Papel y lápiz

GASPAR JOVER POLO.

La fijación de las ideas por escrito ha tenido en el papel y el lápiz un mecanismo fácil que no se puede subestimar en defensa de procedimientos más recientes y tecnológicos. Ha funcionado y sigue funcionando en situaciones en las que sistemas mucho más sofisticados pueden resultar aparatosos y superfluos. Sí, reconozcamos que se trata de un mecanismo elemental en comparación con el ordenador, la impresora láser, el fax, que no presenta las mismas posibilidades de fijación del texto; pero también que todavía puede ser útil en determinadas ocasiones y que, sobre todo, podemos estar seguros de que el resultado es prácticamente infalible después de tantos años de comprobación en la actividad del día a día. Tal vez llegue un momento en que podamos vivir en el fondo del mar, por debajo de la superficie terrestre o en las lejanas galaxias donde con sólo pulsar un botón, o solamente con la intención de pulsarlo, se materialice la mayor parte de las alternativas; pero, hasta entonces, sería una buena opción dejar algún espacio para lo que ha funcionado con éxito.

El rudimentario carboncillo protegido por el cilindro de madera nos proporciona cierta seguridad cuando se trata de apuntar con rapidez. El jarro de agua, la aguja de coser, la bicicleta, el paseo por el campo, la seguridad social y el papel y el lápiz son algunas de las conquistas, todavía vigentes, que han sobrevivido a los cambios de época y que, por tanto, es probable que nos puedan servir. Vivimos tentados de echar todo al deshecho, a la alcantarilla, a la nada, con un criterio de selección que sólo atiende a la edad del procedimiento: nuevo/viejo; moderno/antiguo. Estamos en una revolución permanente en el campo de la técnica con el objetivo principal de hacer crecer el consumo. Lo que vale es sólo lo más reciente y lo que incorpora los últimos descubrimientos. Y, por este camino un tanto desenfrenado, corremos el riesgo de anular lo válido o, lo que es peor, podemos sobrevalorar lo insignificante.

La revolución es permanente en el plano puramente técnico.
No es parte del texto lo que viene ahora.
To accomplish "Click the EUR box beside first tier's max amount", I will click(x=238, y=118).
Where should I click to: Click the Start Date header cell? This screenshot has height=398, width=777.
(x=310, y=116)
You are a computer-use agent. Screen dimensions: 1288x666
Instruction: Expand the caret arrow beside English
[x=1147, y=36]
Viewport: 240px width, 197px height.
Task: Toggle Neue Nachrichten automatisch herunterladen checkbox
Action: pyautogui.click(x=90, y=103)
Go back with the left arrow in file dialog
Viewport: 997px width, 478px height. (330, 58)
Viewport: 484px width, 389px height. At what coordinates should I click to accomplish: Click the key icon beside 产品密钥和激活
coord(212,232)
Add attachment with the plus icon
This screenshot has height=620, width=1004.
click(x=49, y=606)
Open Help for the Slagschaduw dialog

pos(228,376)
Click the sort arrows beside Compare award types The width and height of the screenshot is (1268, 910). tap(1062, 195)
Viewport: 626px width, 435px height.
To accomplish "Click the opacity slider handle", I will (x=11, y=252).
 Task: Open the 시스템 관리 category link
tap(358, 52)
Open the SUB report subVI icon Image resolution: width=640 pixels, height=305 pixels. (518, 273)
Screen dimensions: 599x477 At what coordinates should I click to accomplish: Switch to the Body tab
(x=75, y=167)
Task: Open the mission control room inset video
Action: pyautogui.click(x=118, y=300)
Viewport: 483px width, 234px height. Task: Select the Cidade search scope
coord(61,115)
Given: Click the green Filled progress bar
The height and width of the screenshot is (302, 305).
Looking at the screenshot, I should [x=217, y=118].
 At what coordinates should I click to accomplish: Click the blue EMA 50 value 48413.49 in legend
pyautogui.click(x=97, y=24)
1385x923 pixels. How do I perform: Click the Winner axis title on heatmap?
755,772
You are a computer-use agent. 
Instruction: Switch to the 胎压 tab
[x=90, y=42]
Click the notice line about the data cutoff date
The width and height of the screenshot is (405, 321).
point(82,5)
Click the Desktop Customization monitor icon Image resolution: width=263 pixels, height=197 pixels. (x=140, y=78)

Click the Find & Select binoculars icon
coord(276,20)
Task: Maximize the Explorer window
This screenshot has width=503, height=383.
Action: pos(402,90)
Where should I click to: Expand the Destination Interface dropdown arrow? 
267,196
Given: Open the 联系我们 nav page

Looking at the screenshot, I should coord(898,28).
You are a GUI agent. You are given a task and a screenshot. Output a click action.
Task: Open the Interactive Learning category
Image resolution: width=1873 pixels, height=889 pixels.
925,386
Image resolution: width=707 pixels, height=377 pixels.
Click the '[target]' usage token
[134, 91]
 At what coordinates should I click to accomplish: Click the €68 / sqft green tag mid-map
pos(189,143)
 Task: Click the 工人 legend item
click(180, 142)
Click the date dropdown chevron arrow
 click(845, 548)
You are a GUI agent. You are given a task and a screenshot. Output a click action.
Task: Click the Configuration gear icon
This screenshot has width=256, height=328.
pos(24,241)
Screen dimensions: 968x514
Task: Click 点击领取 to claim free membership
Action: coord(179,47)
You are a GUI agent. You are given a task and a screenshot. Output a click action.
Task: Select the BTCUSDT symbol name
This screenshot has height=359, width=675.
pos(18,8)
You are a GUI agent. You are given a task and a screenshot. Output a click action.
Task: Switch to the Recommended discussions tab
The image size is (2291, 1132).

Pero el ritmo frenético en el progreso es tan útil como los pasos firmes, como los mecanismos que llevan el regusto de lo familiar. Una libreta y un lápiz caben en cualquier sitio y cumplen varias funciones de importancia. La recta torcida y la circunferencia deficiente son también obras humanas: tanto como el tachón que parece inevitable cuando se trata de escribir a mano. Bajo la caligrafía irregular han surgido importantes hallazgos para la vida del colectivo: poemas, fórmulas matemáticas, composiciones musicales. Y, además, este rudimentario procedimiento de fijación presenta la ventaja de que permite la supresión de parte del texto o de todo el texto si añadimos el borrador al equipo. El contacto de la madera en los dedos al apretar con mimo y la luz fulgurante de la hoja de papel cuando todavía está en blanco, si se posee un temperamento sensible, son otras de las ventajas de este procedimiento.

Nuestro campo de visión es amplio y crece siempre, puede ser inacabable por poco que nos lo propongamos; los gustos son variados; las conquistas técnicas no siempre echan por tierra lo ya visto. Y, para la introspección sin urgencias, nada más apto que un simple lápiz y un trozo de papel. En el espacio hogareño, al frente de la mesa camilla, un escalofrío silencioso con la liberta sobre la mesa y el lapicero afilado en la punta de carbón. La idea que fluye poderosa casi siempre llega o se aclara cuando nos encontramos menos preparados, cuando no tenemos a nuestra disposición todos los medios o cuando el sistema electrónico no funciona correctamente, y, en estos casos, quizás tengamos cerca un lapicero. Ya estoy sentado, ya estoy escribiendo. Ya tengo escrito lo esencial y me quedo tranquilo porque la ocurrencia del momento ha sido fijada y ya no se puede diluir en el continuo movimiento de las ideas, en las constantes idas y venidas de la memoria. Ya estoy completamente seguro de que, poco después, podré desarrollarla, fijarla, reproducirla sobre un soporte mucho mejor.